À cet endroit de son film, Debord insère une
quatrième séquence vénitienne : « Travelling
sur l’eau : l’entrée du Port de San Giorgiro. » J’ai signalé que
San Giorgio renvoie à San Michele — qui n’apparaît jamais dans In girum — « l’île des morts » ;
pendant que le commentaire s’interroge : « Avions-nous à la fin
rencontré l’objet de note quête ? […] » On sait que nos chevaliers du
négatif, en désespoir de cause, se sont lancés à la poursuite d’un « Graal
néfaste, dont personne n’a voulu ». Il faut cependant remarquer, là aussi,
que, dans le « monde à l’envers », les figures négatives : le
« Graal néfaste » ; « le mauvais côté qui fait
l’histoire » ; le « Diable » sont elles-mêmes à renverser ;
et qu’elle prenne alors une valeur positive.
De toutes ces figures négatives qui sont
convoquées par Debord, celle du Diable occupe une place éminente. « […]
nous avions remis la main sur le secret de diviser ce qui était uni. […] »

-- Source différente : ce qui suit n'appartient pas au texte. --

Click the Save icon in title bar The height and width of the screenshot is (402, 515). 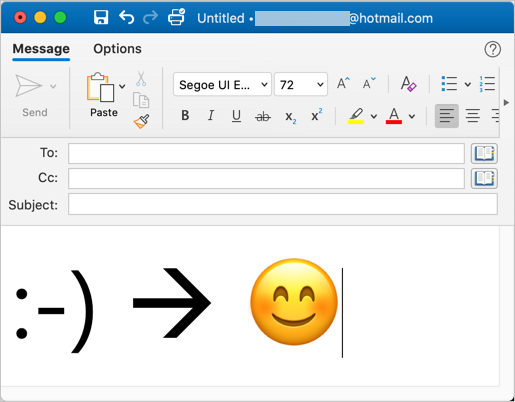pos(101,17)
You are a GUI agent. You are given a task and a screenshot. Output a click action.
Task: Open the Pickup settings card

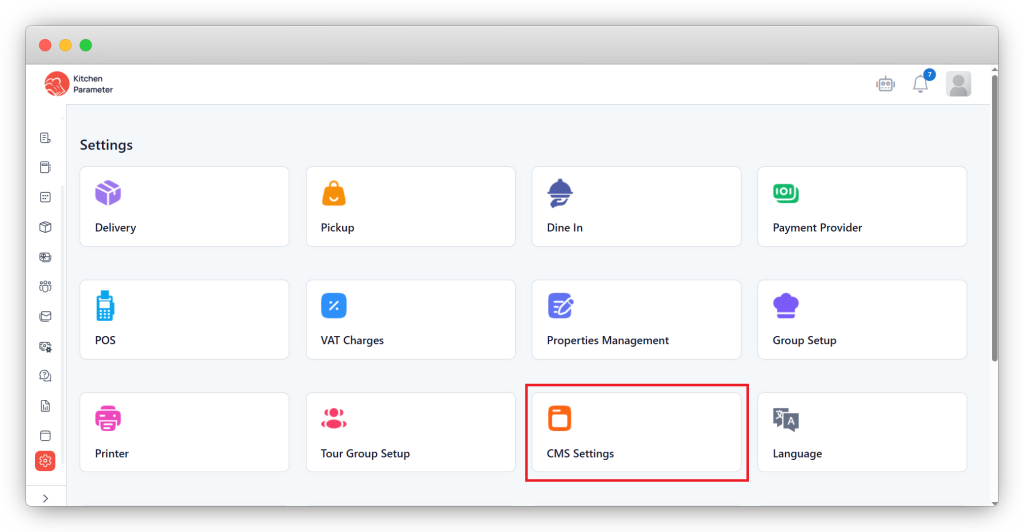[410, 207]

C’est évidemment le « Prince de la Division » qui est ici évoqué. C’est
donc « au parti du Diable » que les jeunes rebelles du Quartiers vont
se rallier. Debord insère à cet endroit de son film deux séquences d’un film de
Gianfranco de Bosio : Le Terroriste
qui se déroule dans une Venise occupée par les Allemands. La première : « Guetteurs, et transport dans un
quartier de Venise. » se comprend sans problème dans le contexte. La
seconde est plus intéressante et demande à être creusée : « Travelling sur l’eau dans un canal très
étroit de Venise. » ; d’abord parce qu’elle n’apparaît pas comme
un extrait du Terroriste. On pourrait
penser qu’elle fait partie des images que Debord à fait tourner à Venise ;
mais il n’en est rien. Le commentaire en voix off dit : « C’est ainsi que nous nous sommes engagés
définitivement dans le parti du Diable […]. » Suit alors un extrait des Visiteurs du soir qui montre l’arrivée
du Diable au château du baron Hugues.